Psychroplanes Gebruk, 1988

Mackenzie, Melanie, Davey, Niki, Burghardt, Ingo & Haines, Margaret L., 2024, A report of sea cucumbers collected on the first dedicated deep-sea biological survey of Australia’s Indian Ocean Territories around Christmas and Cocos (Keeling) Islands (Echinodermata: Holothuroidea), Memoirs of Museum Victoria (Mem. Mus. Vic.) 83, pp. 207-316 : 219-222

publication ID

https://doi.org/10.24199/j.mmv.2024.83.03

publication LSID

urn:lsid:zoobank.org:pub:9065254A-A8EE-4162-ACDE-4D7F01B4A213

DOI

https://doi.org/10.5281/zenodo.14709283

persistent identifier

https://treatment.plazi.org/id/432A0A53-5278-FFB9-FC93-ED76FDB4FDD1

treatment provided by

Felipe

scientific name

Psychroplanes Gebruk, 1988
status

 

Genus Psychroplanes Gebruk, 1988 View in CoL

Diagnosis. (translated from Gebruk, 1988).

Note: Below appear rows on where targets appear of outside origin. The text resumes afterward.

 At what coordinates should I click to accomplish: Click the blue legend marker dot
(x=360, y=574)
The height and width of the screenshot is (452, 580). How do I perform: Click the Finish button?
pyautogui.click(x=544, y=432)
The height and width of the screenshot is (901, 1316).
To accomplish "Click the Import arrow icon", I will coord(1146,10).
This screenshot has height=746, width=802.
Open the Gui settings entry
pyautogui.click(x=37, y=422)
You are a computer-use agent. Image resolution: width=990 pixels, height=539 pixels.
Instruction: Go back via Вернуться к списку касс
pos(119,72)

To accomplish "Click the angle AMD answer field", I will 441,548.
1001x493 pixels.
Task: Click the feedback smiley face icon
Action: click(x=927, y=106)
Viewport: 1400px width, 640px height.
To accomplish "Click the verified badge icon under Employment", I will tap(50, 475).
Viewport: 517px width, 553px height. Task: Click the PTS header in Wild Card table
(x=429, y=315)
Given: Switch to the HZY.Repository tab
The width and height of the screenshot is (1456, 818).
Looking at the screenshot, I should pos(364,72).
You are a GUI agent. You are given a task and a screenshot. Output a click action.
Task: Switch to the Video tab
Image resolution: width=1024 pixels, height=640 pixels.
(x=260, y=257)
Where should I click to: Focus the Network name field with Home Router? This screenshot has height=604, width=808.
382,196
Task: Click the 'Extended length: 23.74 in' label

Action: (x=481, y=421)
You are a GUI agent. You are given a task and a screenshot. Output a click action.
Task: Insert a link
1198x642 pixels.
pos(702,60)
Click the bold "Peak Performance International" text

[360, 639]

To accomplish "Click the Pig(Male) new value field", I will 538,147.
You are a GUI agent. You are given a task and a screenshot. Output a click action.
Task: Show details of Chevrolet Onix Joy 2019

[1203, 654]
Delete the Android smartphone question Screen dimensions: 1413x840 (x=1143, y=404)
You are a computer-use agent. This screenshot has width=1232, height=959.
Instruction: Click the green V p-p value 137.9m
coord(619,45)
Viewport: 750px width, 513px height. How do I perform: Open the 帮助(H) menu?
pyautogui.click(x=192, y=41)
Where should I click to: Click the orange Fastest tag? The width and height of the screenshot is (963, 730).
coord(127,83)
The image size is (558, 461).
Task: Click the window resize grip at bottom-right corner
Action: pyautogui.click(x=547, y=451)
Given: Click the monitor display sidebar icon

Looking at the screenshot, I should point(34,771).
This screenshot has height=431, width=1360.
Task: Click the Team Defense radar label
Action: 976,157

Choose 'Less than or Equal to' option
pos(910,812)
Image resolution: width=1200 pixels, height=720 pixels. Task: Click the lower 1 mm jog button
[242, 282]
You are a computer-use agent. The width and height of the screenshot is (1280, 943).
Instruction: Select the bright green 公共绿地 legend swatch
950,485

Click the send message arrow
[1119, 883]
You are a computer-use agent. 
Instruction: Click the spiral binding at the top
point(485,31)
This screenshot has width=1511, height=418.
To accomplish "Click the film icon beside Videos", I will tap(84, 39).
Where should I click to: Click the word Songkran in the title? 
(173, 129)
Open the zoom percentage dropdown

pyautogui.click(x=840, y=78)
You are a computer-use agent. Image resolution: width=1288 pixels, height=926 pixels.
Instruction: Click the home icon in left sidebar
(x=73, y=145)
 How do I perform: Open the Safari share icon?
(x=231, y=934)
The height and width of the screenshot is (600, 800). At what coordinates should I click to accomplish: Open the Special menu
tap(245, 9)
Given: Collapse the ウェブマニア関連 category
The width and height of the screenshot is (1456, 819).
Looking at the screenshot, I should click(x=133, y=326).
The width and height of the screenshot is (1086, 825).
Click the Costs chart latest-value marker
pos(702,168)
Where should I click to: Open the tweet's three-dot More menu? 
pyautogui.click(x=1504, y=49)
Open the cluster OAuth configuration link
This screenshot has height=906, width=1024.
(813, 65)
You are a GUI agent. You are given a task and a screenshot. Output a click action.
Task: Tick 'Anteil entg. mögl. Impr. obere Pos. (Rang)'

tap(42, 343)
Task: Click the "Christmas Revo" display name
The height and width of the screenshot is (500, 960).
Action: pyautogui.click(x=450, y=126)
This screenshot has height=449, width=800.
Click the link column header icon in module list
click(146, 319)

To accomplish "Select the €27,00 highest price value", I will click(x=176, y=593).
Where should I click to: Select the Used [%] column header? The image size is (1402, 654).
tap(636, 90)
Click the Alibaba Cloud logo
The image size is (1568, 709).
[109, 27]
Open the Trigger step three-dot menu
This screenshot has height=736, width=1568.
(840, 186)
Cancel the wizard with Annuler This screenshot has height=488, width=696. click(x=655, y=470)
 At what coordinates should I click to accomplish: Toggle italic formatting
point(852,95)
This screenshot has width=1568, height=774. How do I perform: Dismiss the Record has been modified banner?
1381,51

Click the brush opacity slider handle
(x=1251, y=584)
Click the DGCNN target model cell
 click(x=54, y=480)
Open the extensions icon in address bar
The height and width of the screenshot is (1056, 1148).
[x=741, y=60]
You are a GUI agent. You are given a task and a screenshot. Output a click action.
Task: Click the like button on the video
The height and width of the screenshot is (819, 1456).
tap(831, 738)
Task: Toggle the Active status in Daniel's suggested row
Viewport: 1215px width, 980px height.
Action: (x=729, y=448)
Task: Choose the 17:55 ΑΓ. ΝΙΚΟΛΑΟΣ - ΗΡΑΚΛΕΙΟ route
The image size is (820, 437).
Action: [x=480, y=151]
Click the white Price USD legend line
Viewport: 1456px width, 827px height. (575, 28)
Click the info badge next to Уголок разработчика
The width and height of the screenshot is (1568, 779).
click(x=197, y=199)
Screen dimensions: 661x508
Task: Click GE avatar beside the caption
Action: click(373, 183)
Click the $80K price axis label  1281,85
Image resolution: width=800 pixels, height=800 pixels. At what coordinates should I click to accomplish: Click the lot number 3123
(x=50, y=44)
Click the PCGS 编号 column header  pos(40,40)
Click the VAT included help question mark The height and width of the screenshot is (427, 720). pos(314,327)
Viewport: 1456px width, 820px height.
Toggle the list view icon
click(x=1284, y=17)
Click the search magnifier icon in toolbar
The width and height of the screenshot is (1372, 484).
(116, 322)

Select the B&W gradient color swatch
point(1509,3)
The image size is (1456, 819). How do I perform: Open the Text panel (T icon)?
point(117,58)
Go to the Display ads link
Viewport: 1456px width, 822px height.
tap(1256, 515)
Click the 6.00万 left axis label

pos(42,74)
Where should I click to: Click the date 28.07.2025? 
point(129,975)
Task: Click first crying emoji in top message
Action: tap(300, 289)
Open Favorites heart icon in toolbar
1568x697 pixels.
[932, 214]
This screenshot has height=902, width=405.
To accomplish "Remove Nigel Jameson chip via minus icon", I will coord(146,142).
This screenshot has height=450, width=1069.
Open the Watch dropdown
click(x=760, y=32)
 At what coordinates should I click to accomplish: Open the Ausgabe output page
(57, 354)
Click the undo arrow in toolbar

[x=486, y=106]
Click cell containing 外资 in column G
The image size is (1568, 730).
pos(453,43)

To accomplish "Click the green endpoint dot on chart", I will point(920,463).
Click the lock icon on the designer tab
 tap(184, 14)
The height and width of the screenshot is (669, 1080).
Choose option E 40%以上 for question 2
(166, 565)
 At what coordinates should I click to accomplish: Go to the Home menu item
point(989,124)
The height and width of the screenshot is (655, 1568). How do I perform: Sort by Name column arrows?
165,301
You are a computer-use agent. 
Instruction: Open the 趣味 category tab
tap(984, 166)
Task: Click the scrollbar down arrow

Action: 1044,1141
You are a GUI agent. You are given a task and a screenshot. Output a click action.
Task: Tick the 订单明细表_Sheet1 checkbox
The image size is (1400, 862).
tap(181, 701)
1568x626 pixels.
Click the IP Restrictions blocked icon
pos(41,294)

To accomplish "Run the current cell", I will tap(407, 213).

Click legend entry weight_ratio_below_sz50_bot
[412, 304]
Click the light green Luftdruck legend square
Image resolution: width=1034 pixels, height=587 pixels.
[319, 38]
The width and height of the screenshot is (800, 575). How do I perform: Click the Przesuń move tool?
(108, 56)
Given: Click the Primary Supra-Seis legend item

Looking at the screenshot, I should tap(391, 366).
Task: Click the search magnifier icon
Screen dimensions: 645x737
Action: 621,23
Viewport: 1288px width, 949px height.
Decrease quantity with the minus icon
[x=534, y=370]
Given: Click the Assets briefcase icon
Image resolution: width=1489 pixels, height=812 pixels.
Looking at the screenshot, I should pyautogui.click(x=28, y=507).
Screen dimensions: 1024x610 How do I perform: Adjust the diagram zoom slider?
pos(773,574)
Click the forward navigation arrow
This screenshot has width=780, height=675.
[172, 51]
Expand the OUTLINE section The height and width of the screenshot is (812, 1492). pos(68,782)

Body ovoid, length to width ratio ~2:1. Dorsally convex, body height equal to or exceeding body width. Dorsal ambulacral appendages include a velum and 1–2 pairs of small papillae behind this. Tube feet 5–10 pairs. Calcareous ring pieces with seven pairs of arms. Dorsal ossicles are crosses with well-developed apophyses. Number of apophyses varying: one central apophysis arising from centrum of the cross, and one apophysis on each of the arms can be present. Ventral ossicles also cross-shaped with varying number of apophyses.

Remarks. A rarely seen deep-sea genus known from mostly circumtropical and moderate latitudes. There are currently four accepted species of Psychroplanes worldwide, which had all been previously assigned to Peniagone ( Hansen, 1975; WoRMS, 2024). This genus was erected to account for ossicles unique within Elpidiidae , robust crosses with arms arising from a single central point rather than a central beam ( Gebruk, 1988). While the genus is not currently reported from Australia in ALA, Psychroplanes rigida (as Peniagone rigida ) was collected from the eastern Australian abyss off New South Wales in 2017 (NMV Catalogue, 2024). Four lots of Psychroplanes convexa are recorded here from the IOT voyages at depths of 2973– 4990 m. Diagnosis from translation of the original Russian (Antonina Kremenetskaia, pers comm., 2024).